▶ **WHAT NEEDS TO BE DONE**
Quote only the lines that start at the line with "Task: Confirm settings with 确定 button" and run to the end of the entries; omit the pictures.

(SOURCE INFORMATION)

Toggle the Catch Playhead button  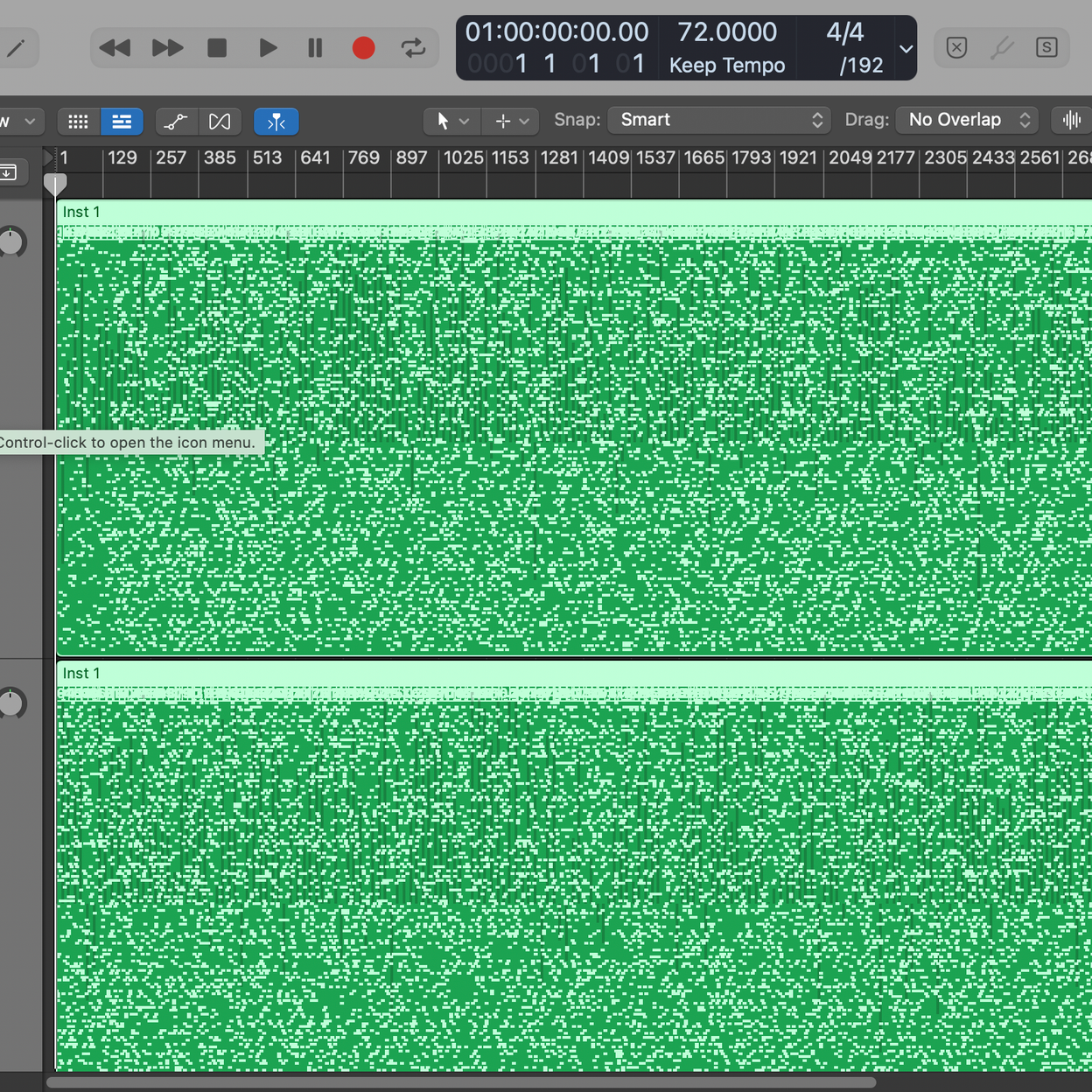276,122
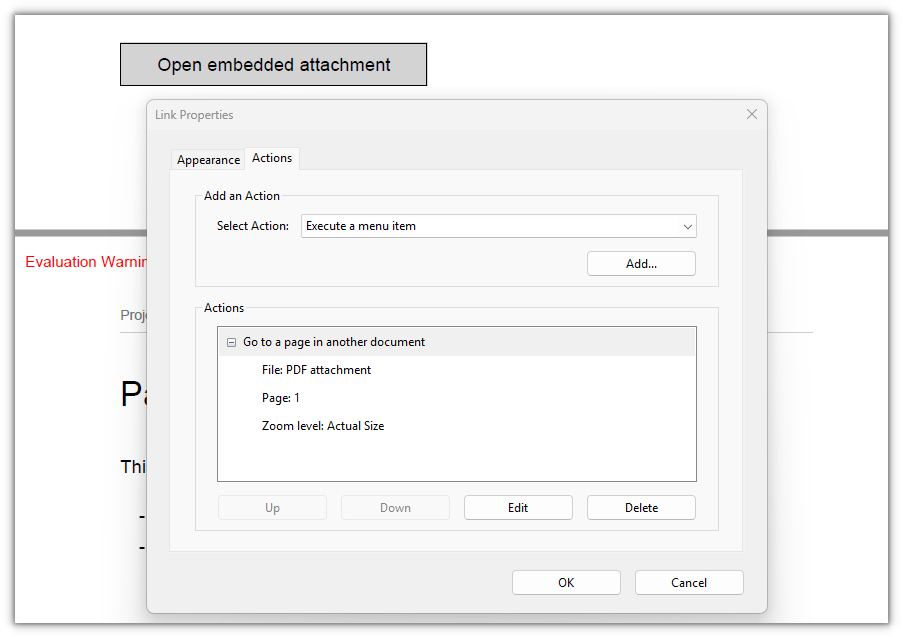
Task: Select the Actions tab
Action: click(272, 158)
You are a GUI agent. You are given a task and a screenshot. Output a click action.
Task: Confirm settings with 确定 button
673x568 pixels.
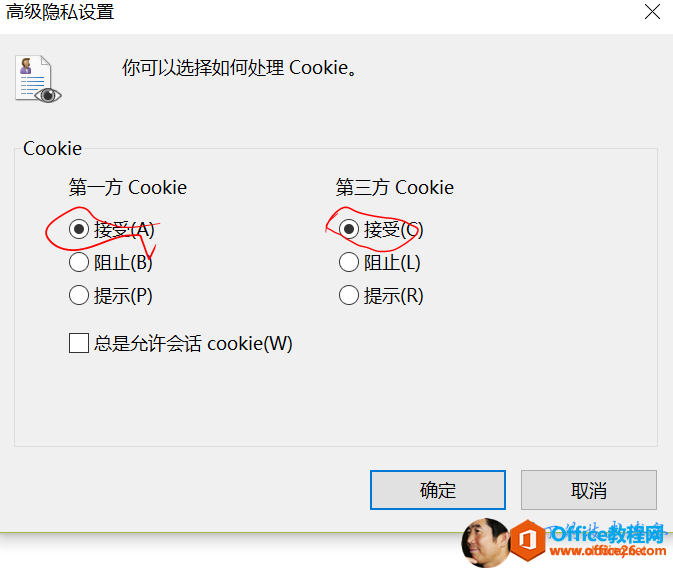click(438, 490)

(End SOURCE INFORMATION)

▶ **SOLUTION**
Task: Confirm settings with 确定 button
673x568 pixels.
click(438, 490)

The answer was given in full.